Levi’s version is intense, masterful and may prove a capstone in a career that began in an unlikely place — a religious kibbutz located between Jerusalem and Tel Aviv. Levi, 58, grew up in Sha’alvim.
Levi’s mother, a school teacher and principal, got him a job as a projectionist at the kibbutz theater, a position in which he doubled as the town’s unofficial censor. His job — screen films before showing them, in search of “scenes not kosher enough to be shown” — nudity, bad language, sex. When such scenes appeared, he’d speed up the projector, throw it out of focus or cut the sound. This work proved pivotal.
Growing up, Levi told me via Zoom from Rome, regularly perused his father’s daily paper and “read a lot of film reviews. And when I started to watch the films for the censorship boards, and you see a film twice you see the mechanism behind them and gradually I began to feel I can do that.”
When he first saw “Scenes From a Marriage,” he was still in yeshiva, he said.
I didn’t know anything about sex,” he said. “I didn’t know anything about relationships. I’d never had a girlfriend. I didn’t know also that people can talk like that, such a brutal way, such an honest way. Where I grew up people were talking very quietly. And they didn’t talk about a lot of these things. So it was really a very radical experience and I remember it very vividly, the brutal honesty.”
Levi went into the military, attended Tel Aviv University film school and enjoyed a modicum of success almost immediately. He wrote film criticism, wrote and directed a film and won two Israeli Academy Awards for his anthology series “Short Stories About Love.” His breakthrough came in 2005, with BeTipul, about the personal and professional life an Israeli psychologist.
That show caught the attention of the international market, and soon there were local versions of the show around the globe — “In Treatment” was the American version.

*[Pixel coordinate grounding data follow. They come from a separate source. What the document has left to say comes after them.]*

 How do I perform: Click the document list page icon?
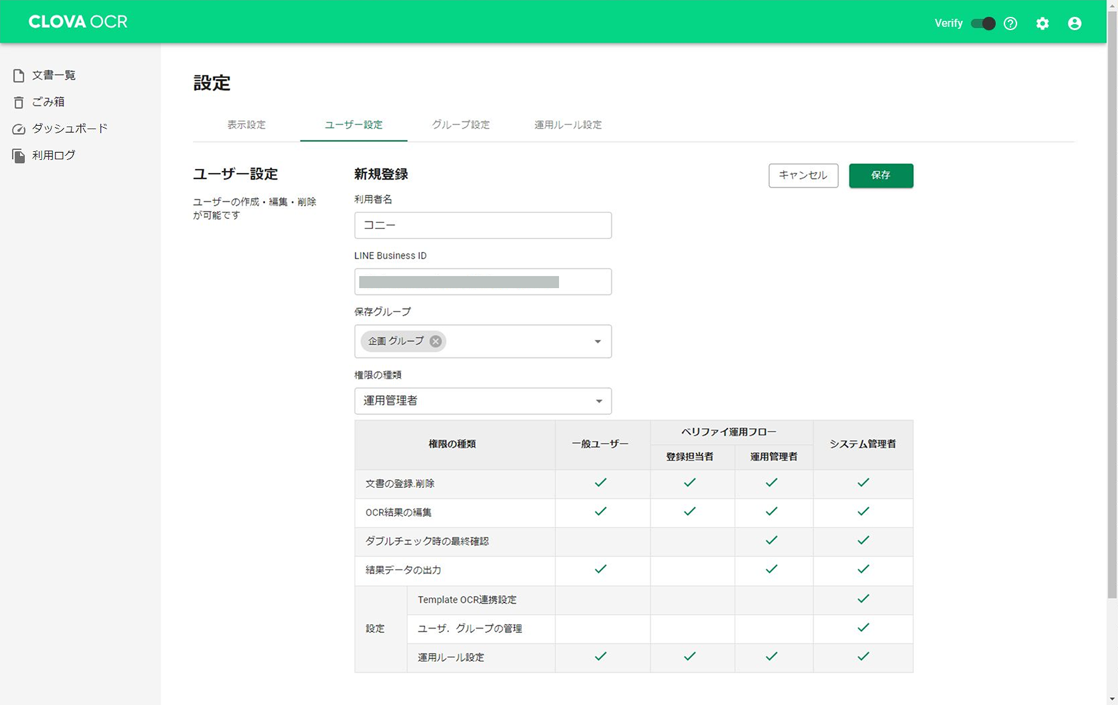(x=19, y=76)
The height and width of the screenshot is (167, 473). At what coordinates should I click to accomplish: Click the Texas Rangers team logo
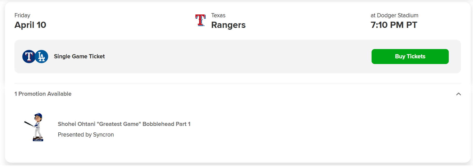pyautogui.click(x=200, y=20)
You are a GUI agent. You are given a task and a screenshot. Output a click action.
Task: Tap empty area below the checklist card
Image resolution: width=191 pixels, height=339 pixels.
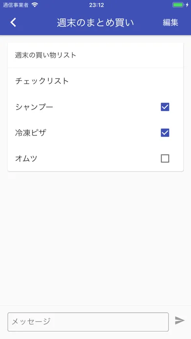96,238
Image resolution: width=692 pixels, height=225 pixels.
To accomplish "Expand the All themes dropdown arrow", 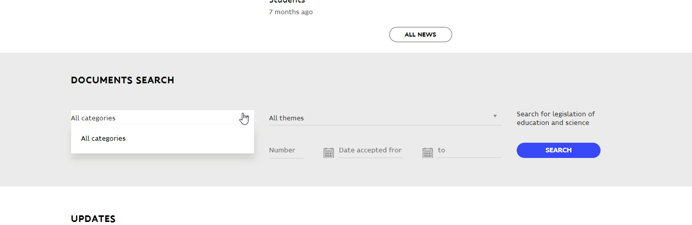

Around 2013, Levi says, he got a note from Ingmar Bergman’s son, Daniel. A member of the Ingmar Bergman Foundation board, which controls the auteur’s properties, Daniel felt it was time for a remake of “Scenes” and was convinced Levi was the man to do it.
Daniel Bergman didn’t approach Levi with a notebook full of suggestions, but Levi says he did have one request. The original was inspired at least in part by the end of Bergman’s six-year relationship with the series’ star, Liv Ullman, a time that Daniel remembered well.
“He definitely wanted to bring the children into the foreground. In the original production you can almost watch it without noticing them. You see them in the beginning, but they’re not a factor after that,” Levi said. “I think he suffered this kind of neglect and he wanted to reclaim [his place]. And I tried to incorporate that.”
Getting from Daniel’s suggestion to the screen wasn’t a straight line. Levi was working on “The Affair” and “Our Boys,” also an HBO mini series, about the kidnapping and brutal murder of a Palestinian youth by a group of young Israelis.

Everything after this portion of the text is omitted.